Configuring Compute Service Groups

Configuring Compute Service Groups To effectively manage and utilize compute nodes, the Compute service must know their statuses. For example, when a user launches a new VM, the Compute scheduler should send the request to a live node (with enough capacity too, of course). From the Grizzly release and later, the Compute service queries the ServiceGroup API to get the node liveness information. When a compute worker (running the nova-compute daemon) starts, it calls the join API to join the compute group, so that every service that is interested in the information (for example, the scheduler) can query the group membership or the status of a particular node. Internally, the ServiceGroup client driver automatically updates the compute worker status. The following drivers are implemented: database and ZooKeeper. Further drivers are in review or development, such as memcache.
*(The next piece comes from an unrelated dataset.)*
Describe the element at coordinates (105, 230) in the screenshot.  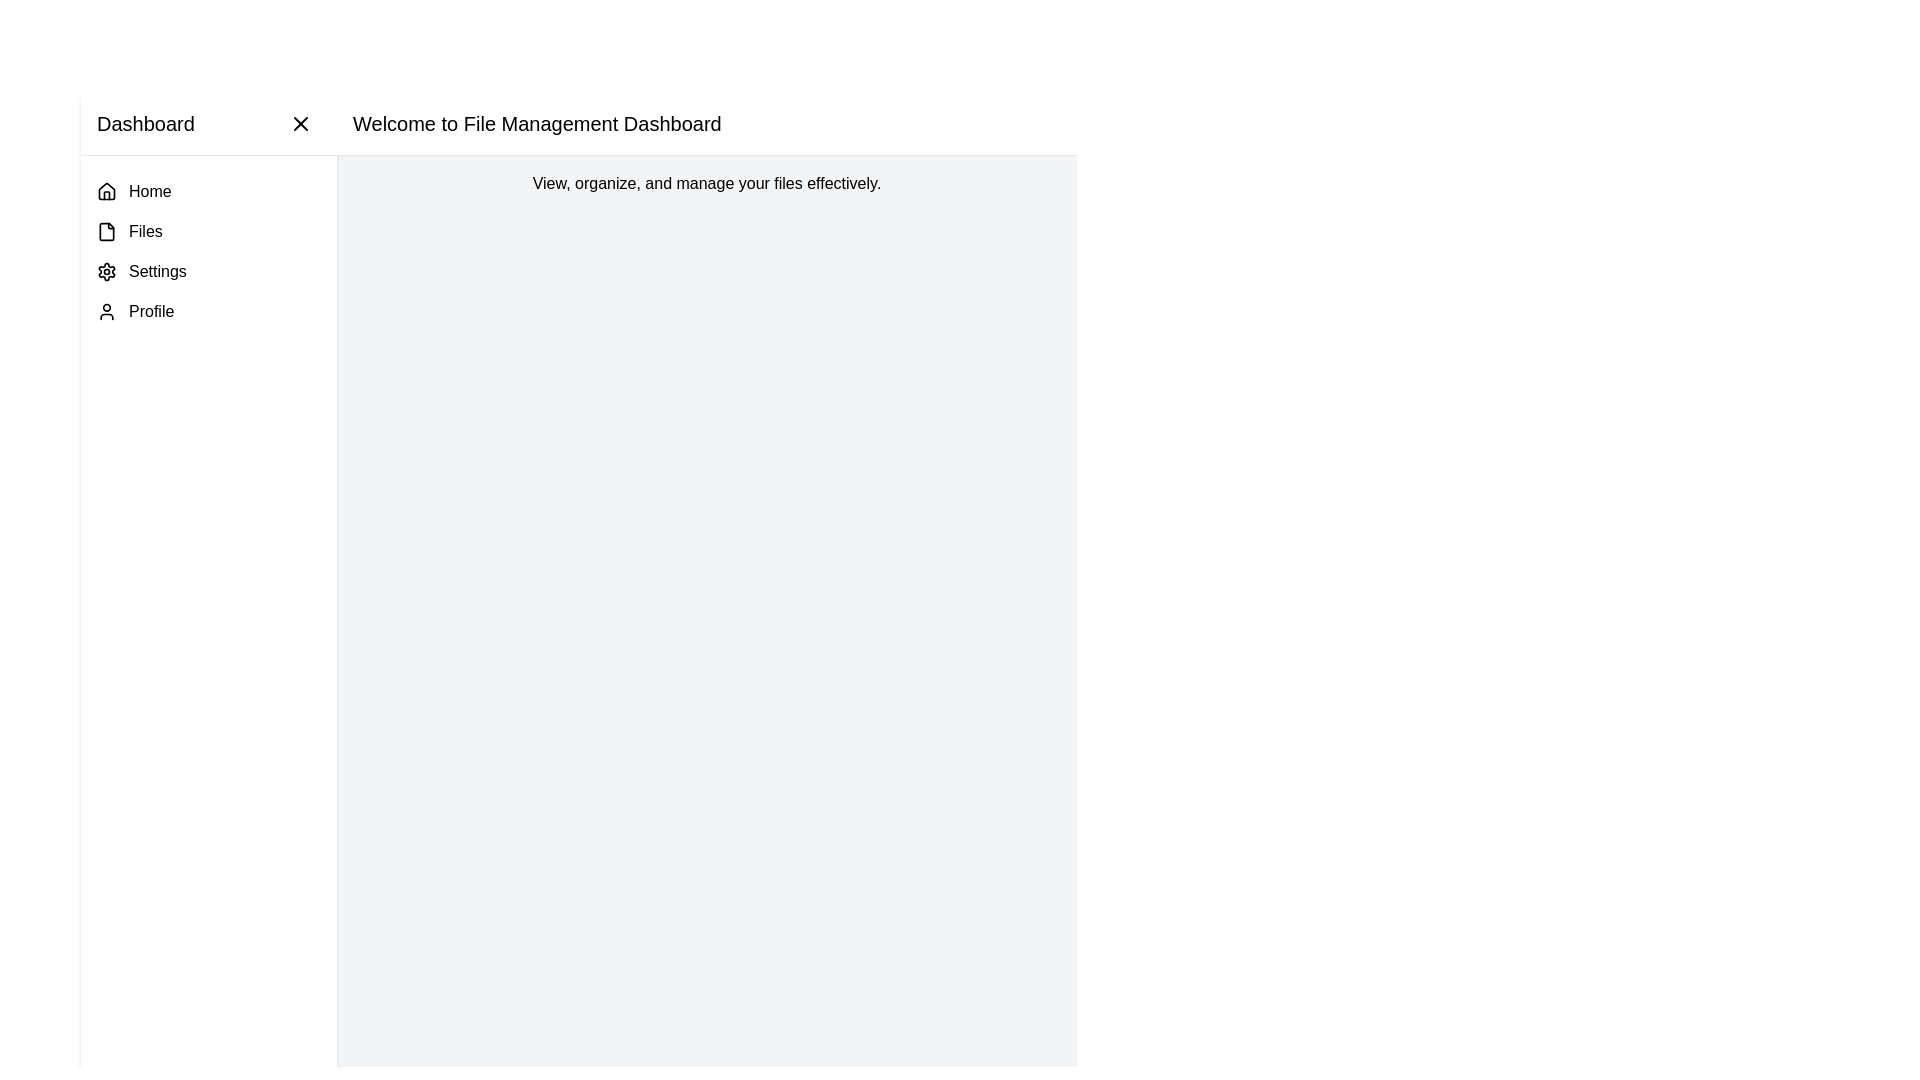
I see `the document outline icon in the 'Files' menu item located on the left sidebar, positioned below the 'Home' item and above the 'Settings' item` at that location.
Database ServiceGroup driver Compute uses the database driver, which is the default driver, to track node liveness. In a compute worker, this driver periodically sends a db update command to the database, saying I'm OK with a timestamp. A pre-defined timeout (service_down_time) determines if a node is dead. The driver has limitations, which may or may not be an issue for you, depending on your setup. The more compute worker nodes that you have, the more pressure you put on the database. By default, the timeout is 60 seconds so it might take some time to detect node failures. You could reduce the timeout value, but you must also make the DB update more frequently, which again increases the DB workload. Fundamentally, the data that describes whether the node is alive is "transient" — After a few seconds, this data is obsolete. Other data in the database is persistent, such as the entries that describe who owns which VMs. However, because this data is stored in the same database, is treated the same way. The ServiceGroup abstraction aims to treat them separately.
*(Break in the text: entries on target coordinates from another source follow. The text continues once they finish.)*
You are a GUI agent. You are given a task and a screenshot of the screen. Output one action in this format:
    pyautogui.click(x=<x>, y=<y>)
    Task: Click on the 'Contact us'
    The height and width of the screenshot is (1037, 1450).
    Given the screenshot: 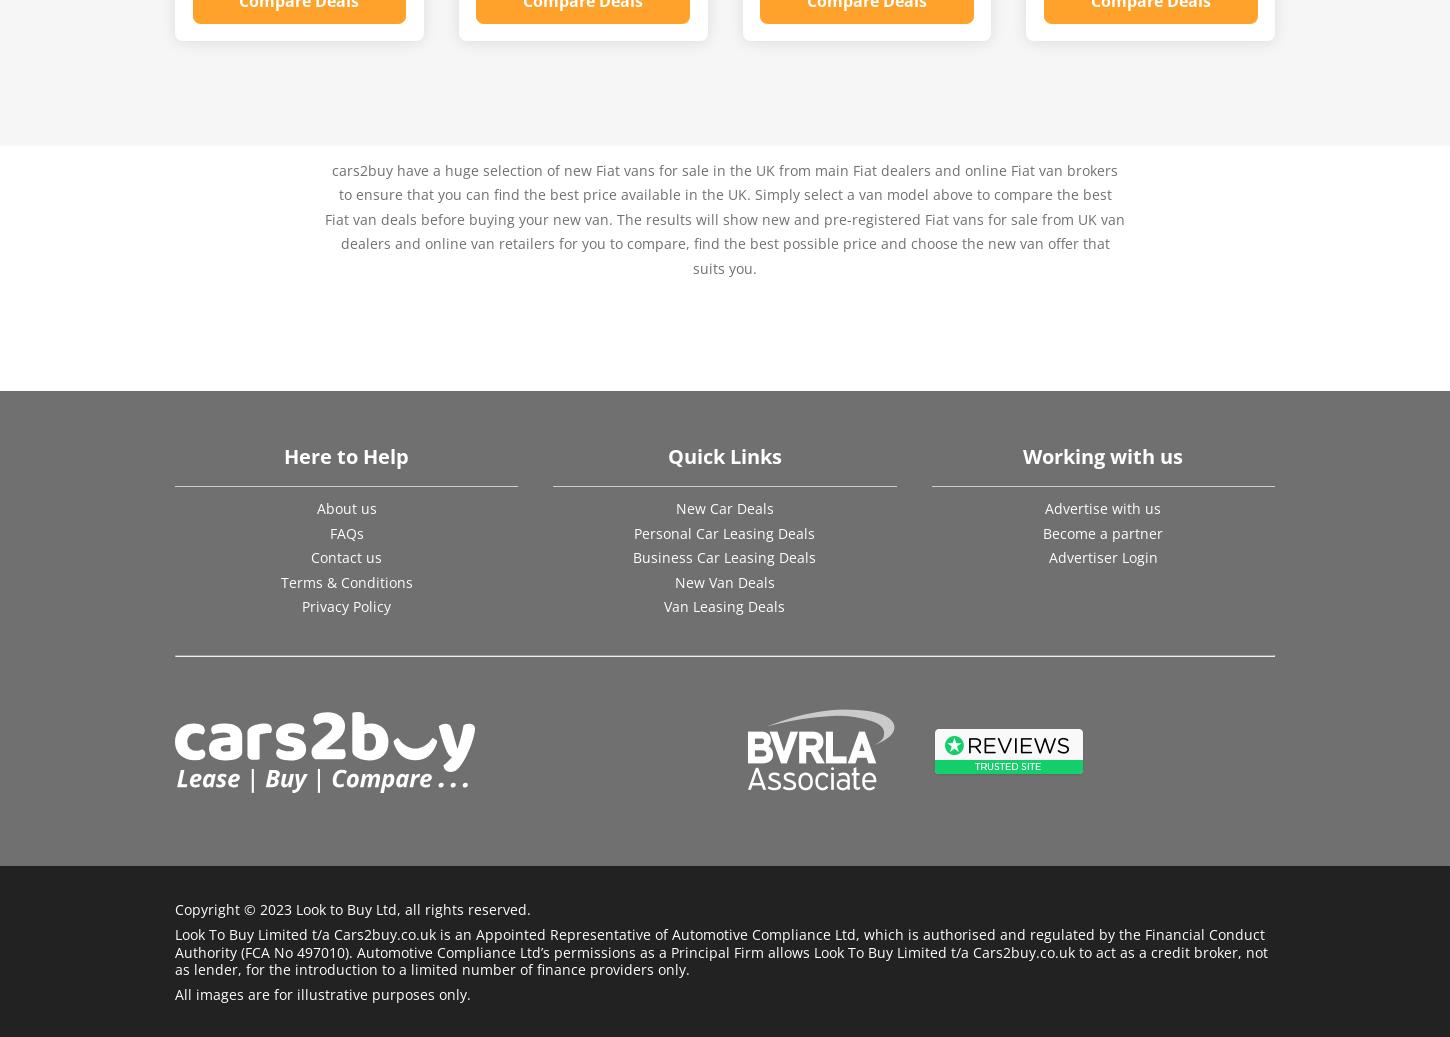 What is the action you would take?
    pyautogui.click(x=346, y=557)
    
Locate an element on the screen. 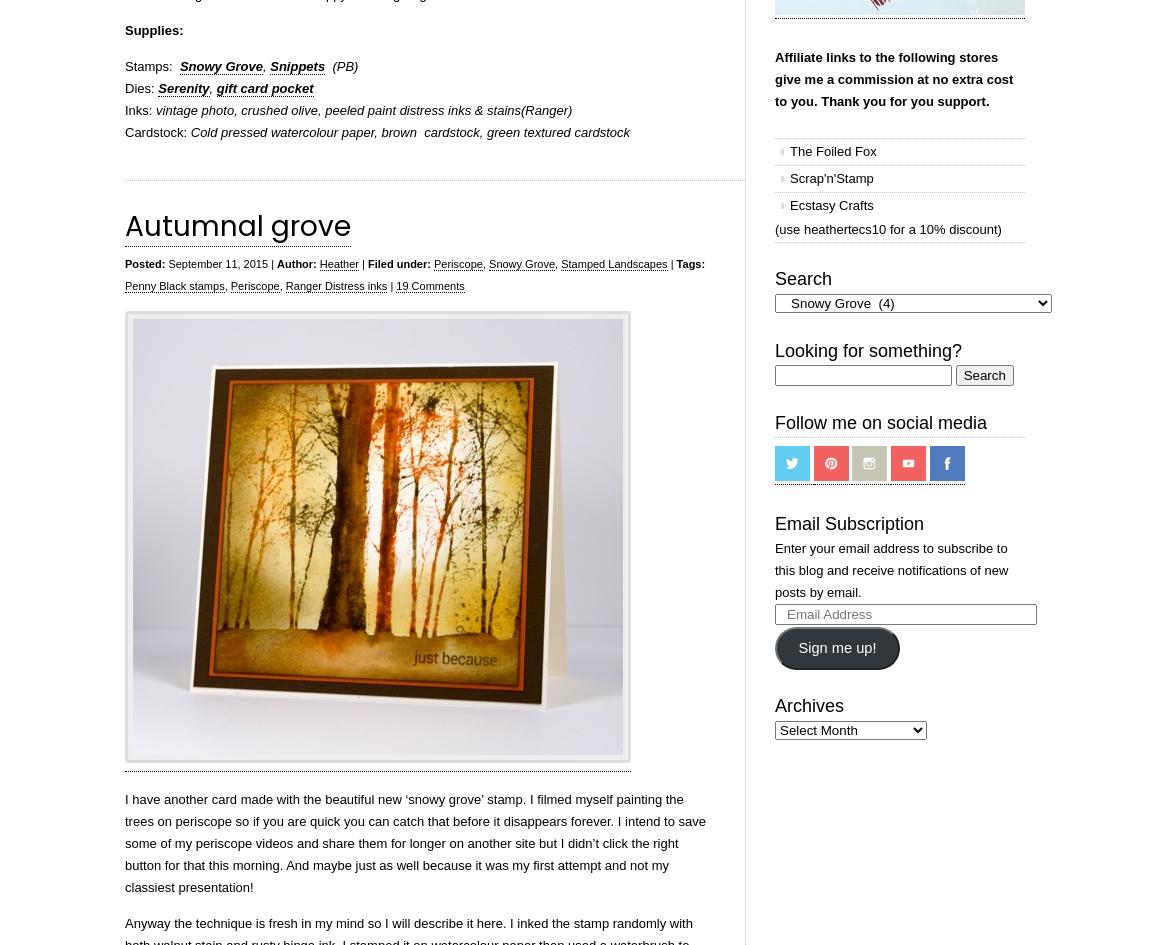 Image resolution: width=1150 pixels, height=945 pixels. 'Follow me on social media' is located at coordinates (773, 422).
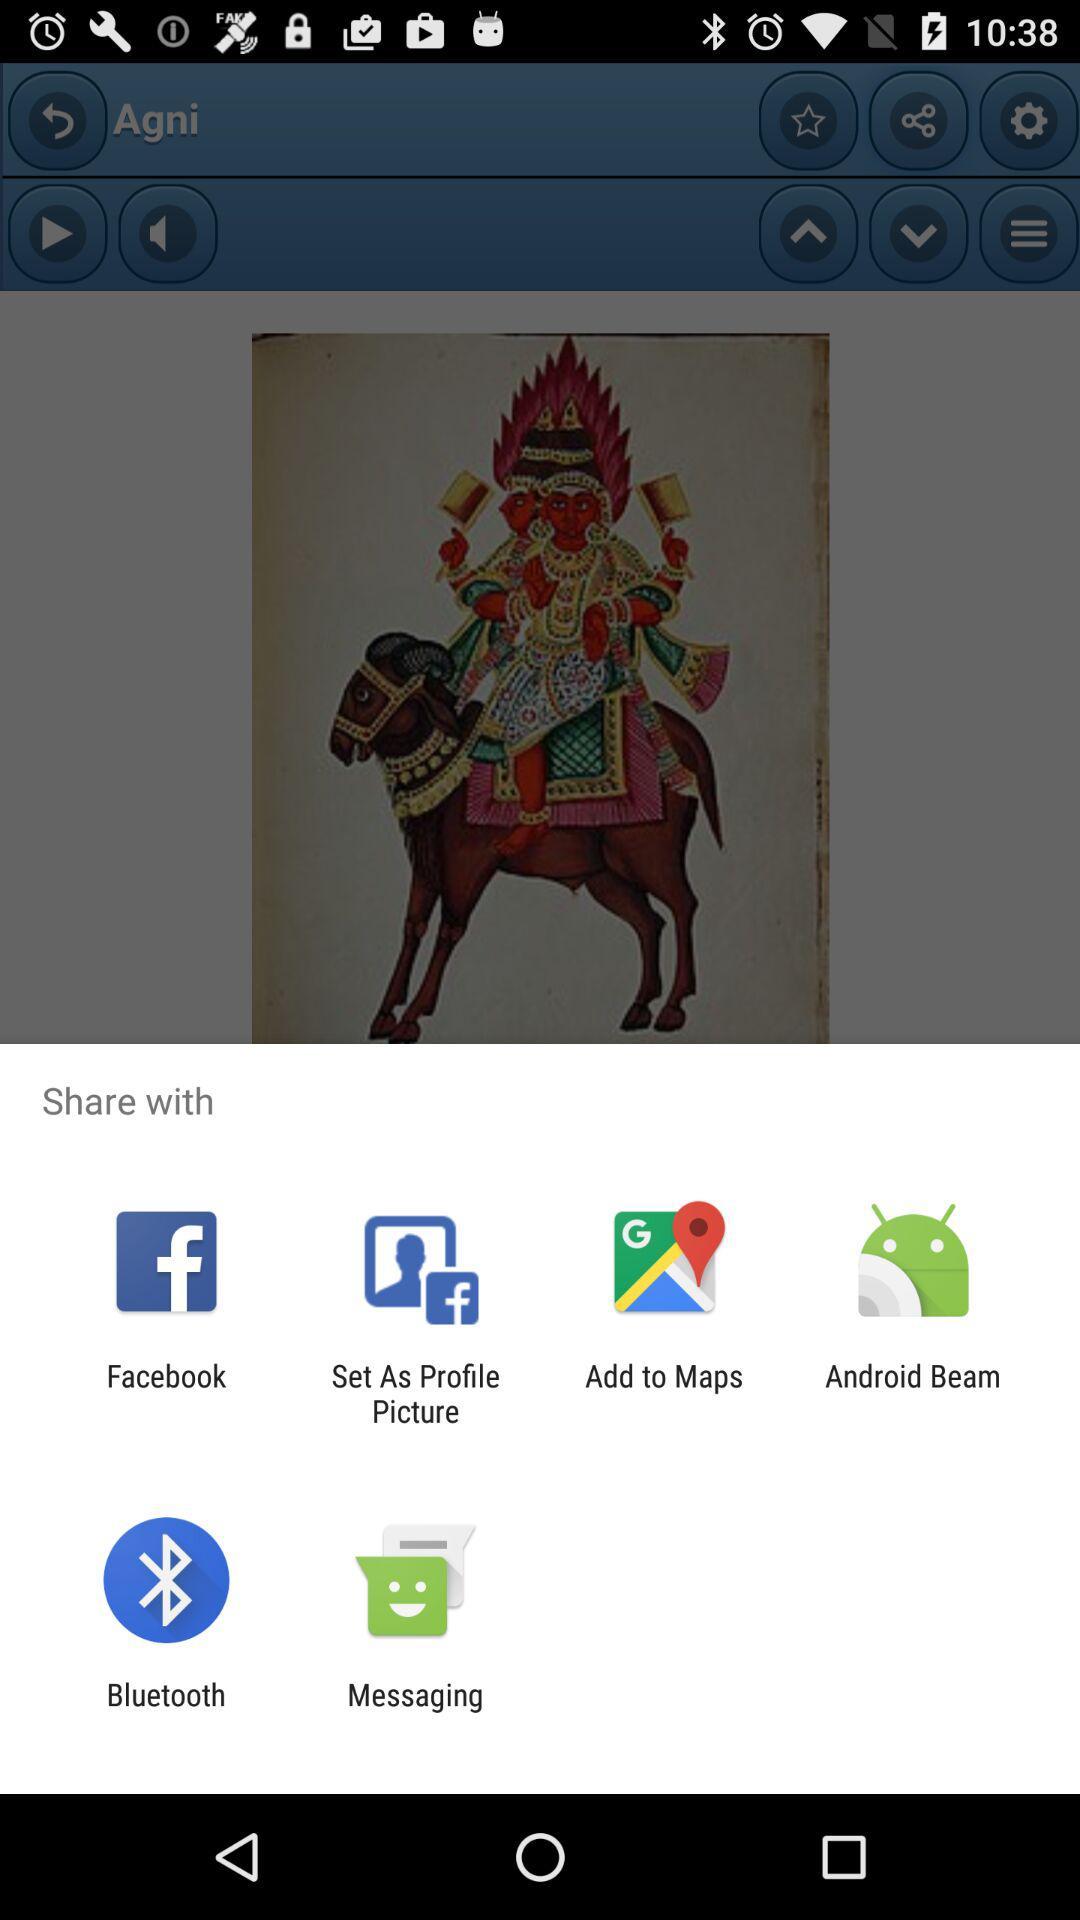 The height and width of the screenshot is (1920, 1080). I want to click on item next to facebook item, so click(414, 1392).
ZooKeeper ServiceGroup driver The ZooKeeper ServiceGroup driver works by using ZooKeeper ephemeral nodes. ZooKeeper, in contrast to databases, is a distributed system. Its load is divided among several servers. At a compute worker node, after establishing a ZooKeeper session, it creates an ephemeral znode in the group directory. Ephemeral znodes have the same lifespan as the session. If the worker node or the nova-compute daemon crashes, or a network partition is in place between the worker and the ZooKeeper server quorums, the ephemeral znodes are removed automatically. The driver gets the group membership by running the ls command in the group directory. To use the ZooKeeper driver, you must install ZooKeeper servers and client libraries. Setting up ZooKeeper servers is outside the scope of this article. For the rest of the article, assume these servers are installed, and their addresses and ports are 192.168.2.1:2181, 192.168.2.2:2181, 192.168.2.3:2181. To use ZooKeeper, you must install client-side Python libraries on every nova node: python-zookeeper – the official Zookeeper Python binding and evzookeeper – the library to make the binding work with the eventlet threading model. The relevant configuration snippet in the /etc/nova/nova.conf file on every node is: servicegroup_driver="zk" [zookeeper] address="192.168.2.1:2181,192.168.2.2:2181,192.168.2.3:2181"